## Given task:
Present every line of the items below as a Markdown table with two columns, Row for the row number and Entry for the line itself. Leave out blank lines.

* Start *

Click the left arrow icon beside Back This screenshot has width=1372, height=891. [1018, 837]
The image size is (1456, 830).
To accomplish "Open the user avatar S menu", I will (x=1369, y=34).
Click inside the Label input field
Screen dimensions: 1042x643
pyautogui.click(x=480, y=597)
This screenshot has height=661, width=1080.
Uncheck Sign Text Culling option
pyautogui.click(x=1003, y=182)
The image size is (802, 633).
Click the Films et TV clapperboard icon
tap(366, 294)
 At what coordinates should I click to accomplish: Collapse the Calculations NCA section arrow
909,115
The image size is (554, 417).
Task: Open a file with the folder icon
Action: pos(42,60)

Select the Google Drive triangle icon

* End *

## Exercise output:
| Row | Entry |
|---|---|
| 1 | Click the left arrow icon beside Back This screenshot has width=1372, height=891. [1018, 837] |
| 2 | The image size is (1456, 830). |
| 3 | To accomplish "Open the user avatar S menu", I will (x=1369, y=34). |
| 4 | Click inside the Label input field |
| 5 | Screen dimensions: 1042x643 |
| 6 | pyautogui.click(x=480, y=597) |
| 7 | This screenshot has height=661, width=1080. |
| 8 | Uncheck Sign Text Culling option |
| 9 | pyautogui.click(x=1003, y=182) |
| 10 | The image size is (802, 633). |
| 11 | Click the Films et TV clapperboard icon |
| 12 | tap(366, 294) |
| 13 |  At what coordinates should I click to accomplish: Collapse the Calculations NCA section arrow |
| 14 | 909,115 |
| 15 | The image size is (554, 417). |
| 16 | Task: Open a file with the folder icon |
| 17 | Action: pos(42,60) |
| 18 | Select the Google Drive triangle icon |